There was silence for a moment, and a feeling of awkwardness descended, the way it sometimes does when you’re trying to think of something to say to people you haven’t really talked to in a long while. Then Jessi said, “Did you hear about that cannibal who had a wife and eight kids?” and Mal and I both groaned loudly, and the moment passed.

“So,” I said, “you two crazy kids aren’t thinking of matrimonial bliss just yet?” Mal reached over and squeezed Jessi’s hand.

“Neither of think it’s that important right now,” she explained. “Maybe later, but maybe not.”

“At least our parents don’t expect it,” Jessi added feelingly. “My friend Quint’s mom’s always dropping hints about how it would be nice to have grandkids before she’s too old to enjoy them, and he's single - and doesn't want kids anyway.”

“Sometimes I feel like I’ve already had kids.” Mal made a face. “All that time I spent looking after my brothers and sisters.” She looked at me curiously. “What about you? If you don’t mind me asking,” she added hurriedly.

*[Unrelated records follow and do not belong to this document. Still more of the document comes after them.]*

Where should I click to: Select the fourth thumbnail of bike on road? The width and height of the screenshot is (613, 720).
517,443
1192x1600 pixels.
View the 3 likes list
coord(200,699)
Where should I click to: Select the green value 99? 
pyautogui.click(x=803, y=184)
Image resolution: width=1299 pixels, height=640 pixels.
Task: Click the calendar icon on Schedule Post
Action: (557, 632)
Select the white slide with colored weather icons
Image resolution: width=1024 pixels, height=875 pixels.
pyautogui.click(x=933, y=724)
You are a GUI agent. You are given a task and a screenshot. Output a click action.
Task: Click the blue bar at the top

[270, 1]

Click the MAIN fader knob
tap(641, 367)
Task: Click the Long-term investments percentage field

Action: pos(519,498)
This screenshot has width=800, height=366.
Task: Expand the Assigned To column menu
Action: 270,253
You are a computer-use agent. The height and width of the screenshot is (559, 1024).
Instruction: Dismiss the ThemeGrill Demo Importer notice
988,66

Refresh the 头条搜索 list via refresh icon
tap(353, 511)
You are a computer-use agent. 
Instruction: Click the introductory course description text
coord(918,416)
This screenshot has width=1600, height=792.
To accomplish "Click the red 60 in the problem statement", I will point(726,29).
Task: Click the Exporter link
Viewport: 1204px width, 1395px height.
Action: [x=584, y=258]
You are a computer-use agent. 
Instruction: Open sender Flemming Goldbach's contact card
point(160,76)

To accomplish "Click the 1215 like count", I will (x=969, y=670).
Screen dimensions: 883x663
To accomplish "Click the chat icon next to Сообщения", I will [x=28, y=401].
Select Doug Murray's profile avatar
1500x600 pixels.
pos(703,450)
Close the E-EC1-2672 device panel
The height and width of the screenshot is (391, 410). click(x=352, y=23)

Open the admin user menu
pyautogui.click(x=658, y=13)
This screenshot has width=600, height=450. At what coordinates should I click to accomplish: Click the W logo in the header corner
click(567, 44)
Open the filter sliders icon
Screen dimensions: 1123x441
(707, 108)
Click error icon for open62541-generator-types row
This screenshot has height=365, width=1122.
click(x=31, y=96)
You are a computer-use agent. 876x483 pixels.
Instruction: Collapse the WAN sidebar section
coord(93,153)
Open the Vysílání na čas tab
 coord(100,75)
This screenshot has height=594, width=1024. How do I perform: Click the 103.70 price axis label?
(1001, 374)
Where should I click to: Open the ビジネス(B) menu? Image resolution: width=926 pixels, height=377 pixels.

“Forever single,” I said cheerfully. “Being a cop can put people off. Or attract the wrong kind of people, if you know what I mean.”

Thankfully, the subject was dropped, and we busied ourselves filling the small plastic bags with chocolates and cards until Claudia and Mary Anne appeared on the scene. Mary Anne – whose hair looked perfectly normal to me, incidentally – looked as though she had been crying, and as she saw us her eyes filled up again.

“You guys…” she began, stopping to sniff.

“I thought most brides waited until the actual day to cry,” I said, pulling out a chair invitingly. Mary Anne sniffed again and gave me a watery smile.

“ _So_ not the case,” Claudia the expert informed me. “I had one bride who cried every day leading up to the wedding. Of course, she didn’t actually turn up on the day.”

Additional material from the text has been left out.